[Task directions] Your output must be the line containing "Image resolution: width=512" followed by every later line in the entries below, all copied exactly.

Stored items
--- --- ---

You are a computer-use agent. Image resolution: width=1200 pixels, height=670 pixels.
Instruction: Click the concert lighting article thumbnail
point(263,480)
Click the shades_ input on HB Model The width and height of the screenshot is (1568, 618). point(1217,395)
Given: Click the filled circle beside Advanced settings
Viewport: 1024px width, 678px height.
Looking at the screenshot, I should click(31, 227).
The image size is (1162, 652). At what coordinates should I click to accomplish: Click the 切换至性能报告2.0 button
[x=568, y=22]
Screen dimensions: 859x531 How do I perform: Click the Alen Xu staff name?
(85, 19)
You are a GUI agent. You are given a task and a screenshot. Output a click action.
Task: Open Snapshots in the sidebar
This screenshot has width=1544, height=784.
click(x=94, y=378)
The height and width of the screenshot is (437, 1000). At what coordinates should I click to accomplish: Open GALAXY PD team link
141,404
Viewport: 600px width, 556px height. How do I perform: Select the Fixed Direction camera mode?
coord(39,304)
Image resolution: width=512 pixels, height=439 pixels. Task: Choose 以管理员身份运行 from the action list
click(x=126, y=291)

--- --- ---

[Response area]
Image resolution: width=512 pixels, height=439 pixels. Task: Choose 以管理员身份运行 from the action list
click(x=126, y=291)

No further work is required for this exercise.